** start SOURCE EXTRACT **
Electricity: motive power systems – Positional servo systems
Reexamination Certificate
2003-07-29
2004-11-02
Duda, Rina (Department: 2837)
Electricity: motive power systems
Positional servo systems
C318S567000, C318S568100, C318S570000, C318S569000, C318S600000, C700S159000, C700S192000, C700S193000, C082S019000, C082S118000, C082S157000, C082S158000
Reexamination Certificate
active
06812664
ABSTRACT:
TECHNICAL FIELD
The present invention relates to an automatically operated lathe and method for controlling the same.
BACKGROUND ART
A turning machine tool capable of performing an automatic turning process (referred generically to as an automatically operated lathe in this specification) may automatically carry out various turning processes in sequence or, if necessary, simultaneously, by causing a feed motion of various tools carried on a tool rest relative to a bar-shaped or disk-shaped workpiece to be machined, which is securely held in a spindle. Recently, an automatically operated lathe of a type (called an electronic-cam type) controlling a relative feed motion between a workpiece or spindle and a tool or tool rest by a machining command using a cam-reference data for successively directing tool positions as a function of cam rotation angles, has been provided.
In the electronic-cam type automatically operated lathe, an electric operating command following a predetermined cam curve is used, in place of a mechanical operation of a cam used in a traditional cam-installed automatic lathe, to automatically control a relative feed motion between the spindle and the tool rest. Accordingly, the electronic-cam type automatically operated lathe is capable of advantageously performing a relatively simple machining sequence in a short time, due to respective motions of tools carried on plural tool rests, which follow individual cam curves in a way similar to the conventional cam-installed automatic lathe. In particular, according to such an electronic-cam system, it is not necessary to provide many types of mechanical cams corresponding to the configurations of machined products, and it is possible to significantly reduce time and labor required for an initial set-up, which permits various kinds of products to be manufactured in very high productivity in comparison with the conventional cam-installed automatic lathe.
** end SOURCE EXTRACT **
** start GIVEN MATERIAL **
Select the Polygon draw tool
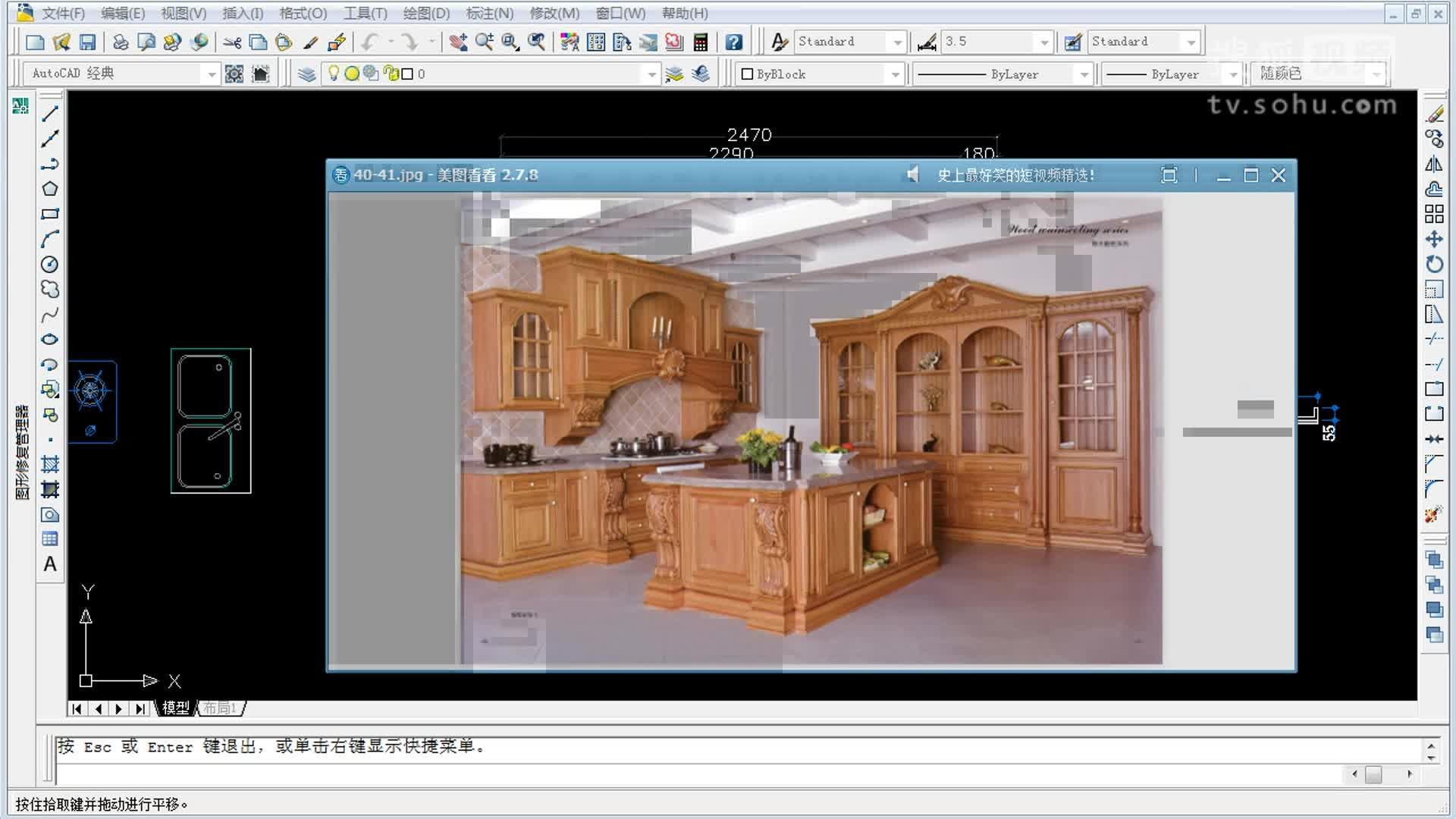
** end GIVEN MATERIAL **
WHAT TO WORK ON -
Answer these questions using the patent text on the automatically operated lathe.
1. Which examiner and department does the text list?
2. What does the invention relate to, according to the technical field section?
3. In the electronic-cam type lathe, what replaces the mechanical operation of a cam?

SOLUTION TO THIS TASK -
1. Duda, Rina, Department 2837.
2. An automatically operated lathe and a method for controlling it.
3. An electric operating command that follows a predetermined cam curve.